EJERCICIOS PROPUESTOS:
- 1) Transcribe del texto de estudio el fragmento comprendido entre "Llorar de pena" y "llegaran los facultativos.", ambos incluidos.
- 2) Responde brevemente a estas preguntas según el texto de estudio:
(a) ¿Por qué llamó la amiga a quien narra?
(b) ¿Cada cuánto tiempo le piden en el banco a quien narra un certificado de existencia?
(c) ¿Qué mensaje apareció en la pantalla del reloj inteligente?

TEXTO DE ESTUDIO:
+ + + + + + +
Opinión | el trasluz

Llorar de pena

Una amiga que vive cerca de mi casa me llamó porque a su marido le acababa de dar un infarto. Cuando llegué (minutos antes que la ambulancia) ya había fallecido. Oficialmente no, oficialmente continuaba vivo y lo estaría hasta que el médico expidiera el certificado de defunción, que viene a ser como el carné de identidad de los difuntos: no se pueden mover sin él. A mí, en el banco, me piden un certificado de existencia cada dos años. Hay un exceso de burocracia que nos obliga a recurrir continuamente a expertos en la materia. El caso es que no me atreví a decirle a mi amiga que su marido nos había dejado, aunque parecía evidente que ya no estaba con nosotros. Por decencia, y como había caído al suelo al rompérsele el corazón, lo acomodamos, no sin esfuerzo, en el sofá, a la espera de que llegaran los facultativos.

En esto, me pareció escuchar una vibración procedente de la muñeca del interfecto. Le tomé el brazo y vi que en la pantalla de su reloj inteligente acababa de aparecer el siguiente mensaje: «Toca levantarse y caminar un minuto».
+ + + + + + +
DATOS A CONTINUACIÓN:

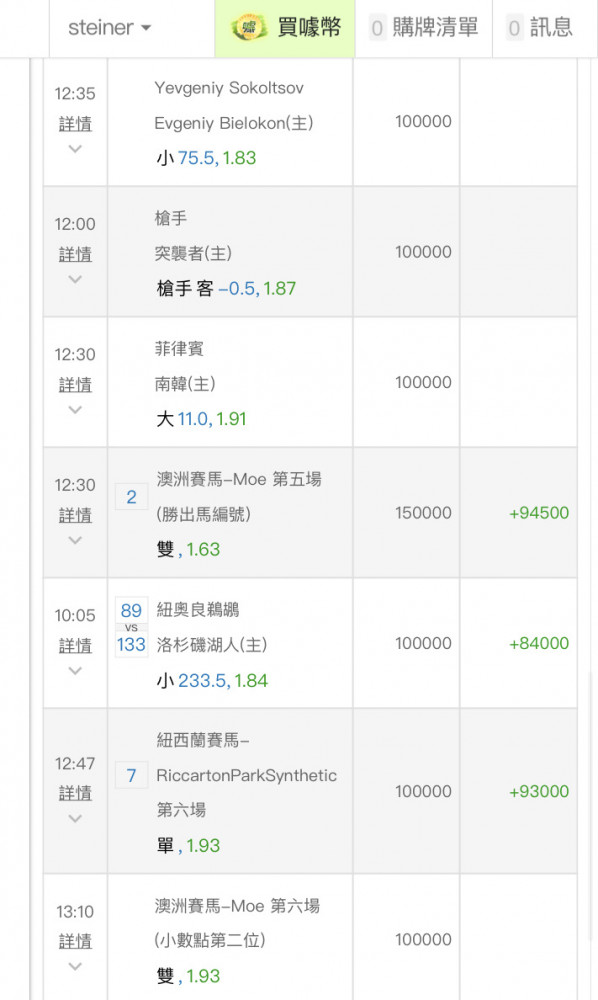Viewport: 598px width, 1000px height.
Task: Open 詳情 link for the 槍手 vs 突襲者 match
Action: (x=75, y=254)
+ + + + + + +
RESPUESTAS DE EJERCICIOS:
- 1)
Llorar de pena

Una amiga que vive cerca de mi casa me llamó porque a su marido le acababa de dar un infarto. Cuando llegué (minutos antes que la ambulancia) ya había fallecido. Oficialmente no, oficialmente continuaba vivo y lo estaría hasta que el médico expidiera el certificado de defunción, que viene a ser como el carné de identidad de los difuntos: no se pueden mover sin él. A mí, en el banco, me piden un certificado de existencia cada dos años. Hay un exceso de burocracia que nos obliga a recurrir continuamente a expertos en la materia. El caso es que no me atreví a decirle a mi amiga que su marido nos había dejado, aunque parecía evidente que ya no estaba con nosotros. Por decencia, y como había caído al suelo al rompérsele el corazón, lo acomodamos, no sin esfuerzo, en el sofá, a la espera de que llegaran los facultativos.

- 2)
(a) Porque a su marido le acababa de dar un infarto.
(b) Cada dos años.
(c) «Toca levantarse y caminar un minuto».